Türkiye'de çölleşmenin en önemli nedenlerinin başında gösterilen erozyon yüzünden her yıl yaklaşık 178 milyon ton toprak deniz ve göllere taşınıyor.
Bu da verimli arazilerin kaybolması veya arazilerin verimliliğinin azalması anlamına geliyor.
TEMA Vakfı'nın araştırmasına göre Türkiye topraklarının yüzde 90′ı su erozyonu, yüzde 1′i de rüzgâr erozyonuna maruz kalıyor. Tarım topraklarında bu oran su erozyonu için yüzde 75 civarında. Sonuç itibariyle Türkiye erozyon sonucunda yılda 220 milyon ton verimli toprağını kaybediyor.
Çölleşme aynı zamanda, erozyon, toprak örtüsünün yok olması, tarımsal ürün çeşitliliğinde düşüş, biyolojik çeşitliliğin yok olması gibi sonuçları da doğuruyor.
İşte bu yüzden Ankara'daki konferans ve devamında Paris'teki zirve kritik önemde.
Çünkü ülkelerin tek başlarına atacakları adımlarla mevcut riskleri bertaraf etmek neredeyse imkansız.

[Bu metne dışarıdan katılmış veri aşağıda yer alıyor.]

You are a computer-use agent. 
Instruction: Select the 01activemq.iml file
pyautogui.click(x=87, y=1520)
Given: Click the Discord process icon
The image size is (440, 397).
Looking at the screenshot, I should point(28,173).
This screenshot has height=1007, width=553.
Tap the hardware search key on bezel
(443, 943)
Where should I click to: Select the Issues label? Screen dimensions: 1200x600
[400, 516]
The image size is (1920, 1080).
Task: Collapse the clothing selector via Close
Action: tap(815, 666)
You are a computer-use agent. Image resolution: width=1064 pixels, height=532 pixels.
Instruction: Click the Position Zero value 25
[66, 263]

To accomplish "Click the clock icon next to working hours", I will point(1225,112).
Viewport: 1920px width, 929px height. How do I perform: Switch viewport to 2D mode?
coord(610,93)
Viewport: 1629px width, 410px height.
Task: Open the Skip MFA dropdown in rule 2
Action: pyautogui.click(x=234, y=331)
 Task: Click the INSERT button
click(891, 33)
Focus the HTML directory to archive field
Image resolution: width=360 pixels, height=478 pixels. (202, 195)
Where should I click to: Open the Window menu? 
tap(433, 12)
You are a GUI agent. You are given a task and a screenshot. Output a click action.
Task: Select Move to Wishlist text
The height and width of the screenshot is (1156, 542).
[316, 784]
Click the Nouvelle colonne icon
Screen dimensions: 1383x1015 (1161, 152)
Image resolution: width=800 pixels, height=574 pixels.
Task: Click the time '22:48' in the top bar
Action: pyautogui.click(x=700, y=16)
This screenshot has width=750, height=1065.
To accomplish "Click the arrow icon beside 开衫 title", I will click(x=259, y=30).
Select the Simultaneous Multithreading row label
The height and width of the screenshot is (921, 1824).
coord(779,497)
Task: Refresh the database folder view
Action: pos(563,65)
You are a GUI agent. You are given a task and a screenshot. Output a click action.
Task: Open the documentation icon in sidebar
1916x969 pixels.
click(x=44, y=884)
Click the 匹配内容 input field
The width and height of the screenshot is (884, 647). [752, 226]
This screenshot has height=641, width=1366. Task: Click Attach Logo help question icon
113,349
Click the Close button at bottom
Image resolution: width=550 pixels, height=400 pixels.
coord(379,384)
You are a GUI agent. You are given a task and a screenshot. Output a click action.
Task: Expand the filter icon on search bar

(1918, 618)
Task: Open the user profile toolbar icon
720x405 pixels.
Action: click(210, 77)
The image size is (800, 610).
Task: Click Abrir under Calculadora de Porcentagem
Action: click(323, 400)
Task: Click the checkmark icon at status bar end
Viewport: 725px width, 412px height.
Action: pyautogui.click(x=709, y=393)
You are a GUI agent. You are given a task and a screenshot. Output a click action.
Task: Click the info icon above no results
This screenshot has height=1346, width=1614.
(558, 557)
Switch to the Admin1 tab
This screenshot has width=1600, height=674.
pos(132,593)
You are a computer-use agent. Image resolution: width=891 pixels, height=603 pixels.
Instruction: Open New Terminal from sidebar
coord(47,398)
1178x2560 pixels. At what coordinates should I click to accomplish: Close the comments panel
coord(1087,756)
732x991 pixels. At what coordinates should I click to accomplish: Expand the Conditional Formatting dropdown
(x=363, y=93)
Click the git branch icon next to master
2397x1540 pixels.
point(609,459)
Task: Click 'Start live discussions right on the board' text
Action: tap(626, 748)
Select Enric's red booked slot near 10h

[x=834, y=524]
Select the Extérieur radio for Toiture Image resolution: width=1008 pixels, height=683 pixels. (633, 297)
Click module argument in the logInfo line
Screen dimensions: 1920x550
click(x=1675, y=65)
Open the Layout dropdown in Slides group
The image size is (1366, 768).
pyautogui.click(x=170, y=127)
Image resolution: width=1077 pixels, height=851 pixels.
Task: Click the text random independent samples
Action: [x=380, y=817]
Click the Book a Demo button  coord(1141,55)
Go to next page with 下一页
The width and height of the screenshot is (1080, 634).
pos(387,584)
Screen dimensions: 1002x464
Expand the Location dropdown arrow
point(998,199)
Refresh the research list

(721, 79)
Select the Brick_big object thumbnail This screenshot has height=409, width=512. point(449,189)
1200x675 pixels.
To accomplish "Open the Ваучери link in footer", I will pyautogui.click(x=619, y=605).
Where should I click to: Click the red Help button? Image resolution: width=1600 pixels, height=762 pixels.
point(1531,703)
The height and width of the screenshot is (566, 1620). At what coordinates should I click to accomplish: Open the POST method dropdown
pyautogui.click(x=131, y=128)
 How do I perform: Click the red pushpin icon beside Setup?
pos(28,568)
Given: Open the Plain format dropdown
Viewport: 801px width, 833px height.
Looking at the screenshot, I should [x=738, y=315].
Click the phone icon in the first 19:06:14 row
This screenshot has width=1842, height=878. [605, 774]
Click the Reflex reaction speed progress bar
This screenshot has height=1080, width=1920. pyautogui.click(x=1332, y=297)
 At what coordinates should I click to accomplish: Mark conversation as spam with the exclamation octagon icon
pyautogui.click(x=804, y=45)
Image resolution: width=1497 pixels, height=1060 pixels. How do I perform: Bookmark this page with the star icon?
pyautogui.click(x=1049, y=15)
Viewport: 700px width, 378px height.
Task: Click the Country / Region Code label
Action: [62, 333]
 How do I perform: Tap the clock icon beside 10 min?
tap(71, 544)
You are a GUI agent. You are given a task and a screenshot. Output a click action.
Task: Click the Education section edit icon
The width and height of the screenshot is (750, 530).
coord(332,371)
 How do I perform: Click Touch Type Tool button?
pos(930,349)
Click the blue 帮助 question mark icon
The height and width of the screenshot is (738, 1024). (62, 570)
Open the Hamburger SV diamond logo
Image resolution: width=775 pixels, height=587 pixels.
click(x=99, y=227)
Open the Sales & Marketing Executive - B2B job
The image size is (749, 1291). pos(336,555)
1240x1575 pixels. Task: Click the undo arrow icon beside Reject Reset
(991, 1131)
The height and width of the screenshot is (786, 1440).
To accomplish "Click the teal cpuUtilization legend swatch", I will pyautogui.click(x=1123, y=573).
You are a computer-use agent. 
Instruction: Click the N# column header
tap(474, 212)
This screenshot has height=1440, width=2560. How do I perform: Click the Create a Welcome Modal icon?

Organize bir oluşum ve kararlı bir tutum sergilenmesi gerekiyor.
Bugüne kadar benzer zirvelerden çıkan tavsiye niteliğindeki kararlarla bir yerlere varılamadı. Önemli olan tüm ülkeleri bağlayıcı kararların alınması. Aksi takdirde herkes elini taşın altına koymadığı sürece her geçen gün artacak faturayı hep birlikte ödemeye devam ederiz.